In early August 2020, Snopes readers asked about social media memes and articles stating that Minneapolis officials had advised citizens to cooperate with criminals, the result of lawlessness emanating from defunding the police department. See the example above of one such meme.
The articles and memes being shared misleadingly stated that the city had already defunded its police department, giving the false impression that Minneapolis had no police patrolling the city. That is not the case.
The Minneapolis Police Department remains in operation. On June 26, 2020, the City Council voted to amend the city charter in a way that would enable the replacement of the police department with another public safety agency — a decision that is ultimately up to voters.
In the spring of 2020, protests — and, initially, riots — tore through Minneapolis and spread nationwide in the wake of the death of George Floyd, a Black man who was pinned for nearly nine minutes under the knee of former Minneapolis police Officer Derek Chauvin, who is white. Video of Floyd’s agonizing death went viral, galvanizing a widespread racial-justice movement. Minneapolis city officials responded with the unanimous vote amending the city’s charter, vowing that the current police department would be dismantled and replaced.
Since then, the city has been the subject of sensational internet stories based on the false assertion that Minneapolis is now without a police force.
The framing of the citizen-robber rumor depended on the news outlet telling it. TV news station KSTP, for example, reported that Minneapolis police had simply offered precautions against crime, citing an increase in robberies and carjackings in downtown and South Minneapolis.
Right-leaning websites linked the police advisory to the Minneapolis City Council’s decision to change the city charter, claiming that the advisory indicated police had surrendered the city to criminals. For example, Russian state-owned propaganda network RT in an Aug. 2, 2020, post ominously warned:
In an era of rising crime and a push by many on the left to defund police and “reimagine” law enforcement in Democrat-controlled cities, the self-help tips in Minneapolis may be a sign of things to come.
The Minneapolis City Council voted unanimously in June to replace the city’s police department with a “department of community safety and violence prevention, which will have responsibility for public safety services prioritizing a holistic, public health-oriented approach.”
Among the tips offered by police were advice that if robbed, pedestrians should, “Be prepared to give up your cell phone and purse/wallet,” and, “Despite all our efforts, robberies may still occur! Do not argue or fight with the criminal. Do as they say. Your safety is most important!”
On Aug. 3, 2020, the police department backtracked, stating the advisory that contained those tips didn’t go through the proper channels for clearance before it was released to the public, and that Minneapolis police Chief Medaria Arrodondo was not consulted beforehand. The statement read:
There is not a prescribed way to respond to being a victim of a crime. People have different capabilities and each incident is different.

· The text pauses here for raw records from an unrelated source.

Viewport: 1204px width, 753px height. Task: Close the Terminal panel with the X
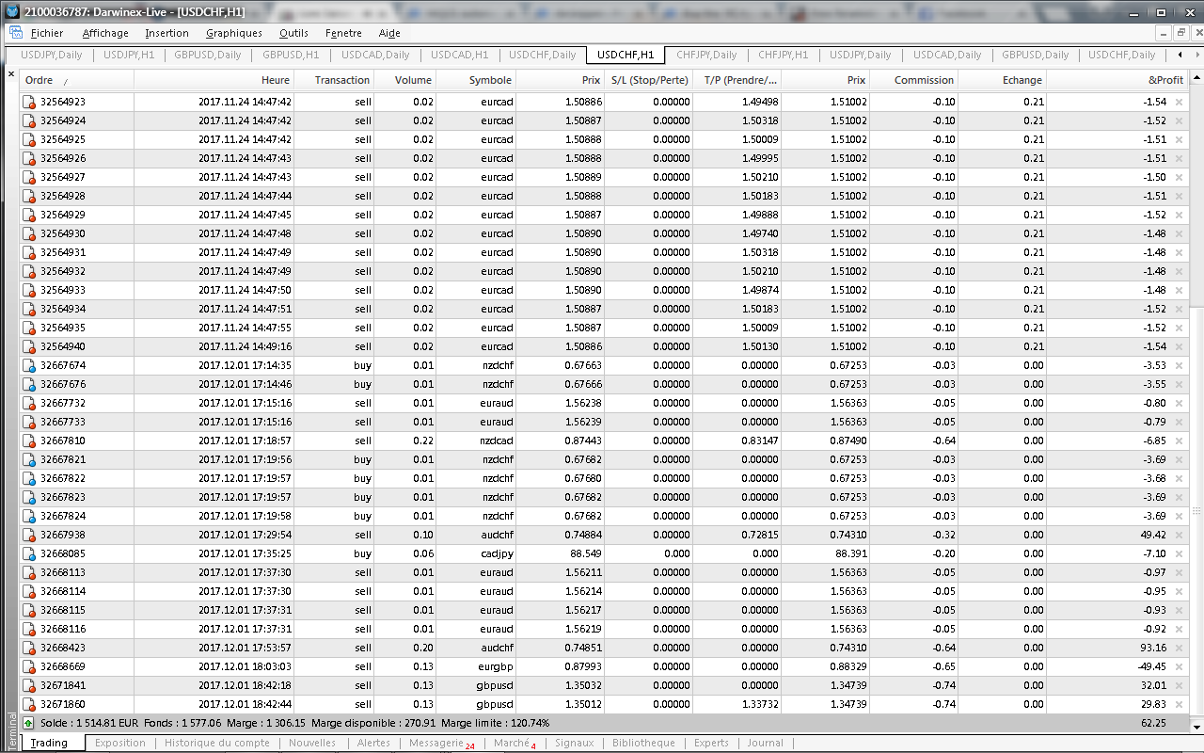point(11,74)
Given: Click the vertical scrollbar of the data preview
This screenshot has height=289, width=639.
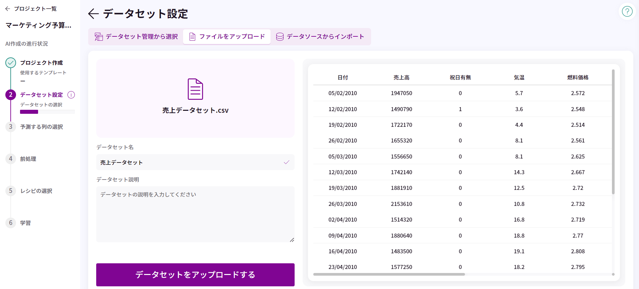Looking at the screenshot, I should [613, 132].
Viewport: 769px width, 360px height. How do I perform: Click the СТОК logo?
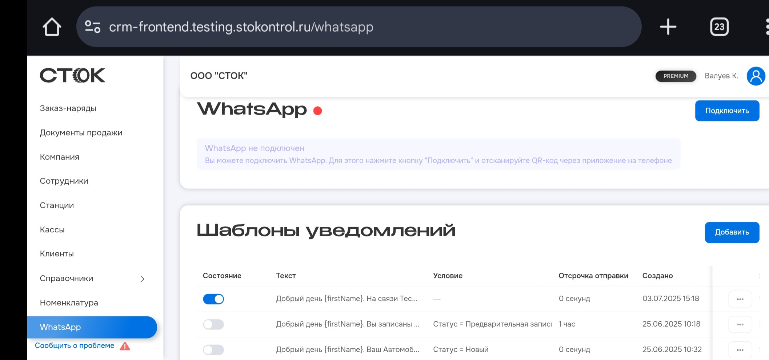pyautogui.click(x=72, y=76)
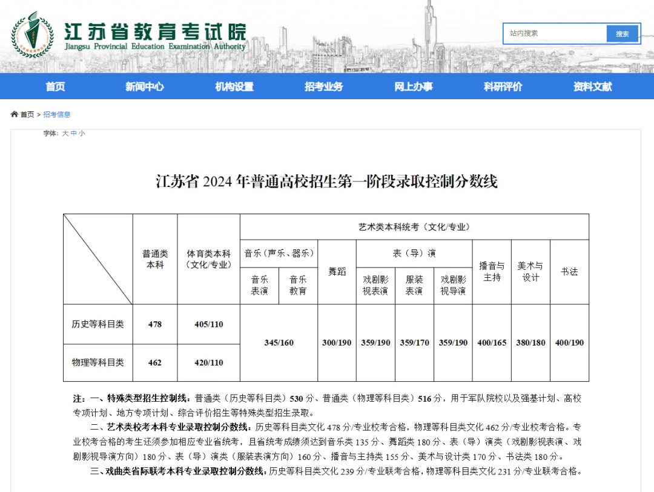Image resolution: width=654 pixels, height=492 pixels.
Task: Click the 历史等科目类 row header cell
Action: click(98, 324)
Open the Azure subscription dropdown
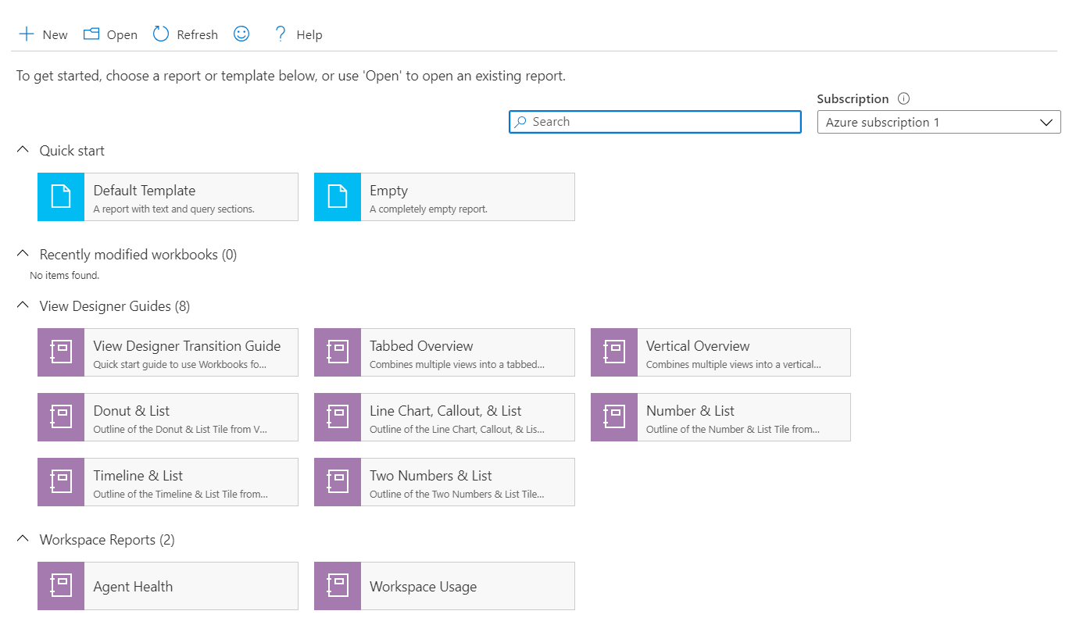This screenshot has width=1069, height=643. pyautogui.click(x=1047, y=122)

Things that people can do to help protect them from being victims of crime includes walking with others, staying in well-lit and populated areas and be aware of your surroundings. If you are the victim of a crime, please call 911 as soon as possible. Share as much information as possible with the dispatcher such as suspect description, location of crime, verbiage used along with direction and method of escape.

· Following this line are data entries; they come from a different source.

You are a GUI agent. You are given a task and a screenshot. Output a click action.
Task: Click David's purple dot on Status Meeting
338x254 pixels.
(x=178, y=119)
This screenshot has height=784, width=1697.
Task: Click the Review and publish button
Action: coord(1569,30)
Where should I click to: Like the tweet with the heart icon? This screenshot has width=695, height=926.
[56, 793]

We will continue to keep reallocated resources in the areas hit by this uptick in crime and we are working with community groups to help hold those committing these crimes accountable.
Although Minneapolis police revised their notice to the public, advising citizens not to fight armed robbers isn’t unique or new. Numerous examples exist of similar advice being offered by officials elsewhere, and well before activists raised the demand of defunding police departments.

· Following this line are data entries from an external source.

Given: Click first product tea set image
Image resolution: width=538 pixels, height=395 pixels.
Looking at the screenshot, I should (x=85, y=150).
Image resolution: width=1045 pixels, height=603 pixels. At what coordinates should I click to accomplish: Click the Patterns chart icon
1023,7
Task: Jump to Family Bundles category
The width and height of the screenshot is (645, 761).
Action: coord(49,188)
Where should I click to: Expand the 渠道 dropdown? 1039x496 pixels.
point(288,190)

For example, in 2015, the Charlotte Observer newspaper reported that police in Charlotte, North Carolina, had put out similar advice, stating that robbery victims “shouldn’t fight back.” If one is the victim of a robbery, police recommended “doing exactly as you are told,” the Observer reported. “One statement, bolded and all caps for emphasis: DO NOT RESIST!”
“Don’t be a hero,” Charlotte-Mecklenburg police advised in 2015. “It’s better to lose your money than your life.”
The Star Tribune reported that Minneapolis Police Department had been grappling with a staffing shortage amid the spike in armed robberies and carjackings in the city’s Third Precinct, which police said were the work of one crew. The staffing shortages were the result of resignations, firings, and 75 officers taking “medical leave for post-traumatic stress disorder they say was caused by the riots that followed Floyd’s death.”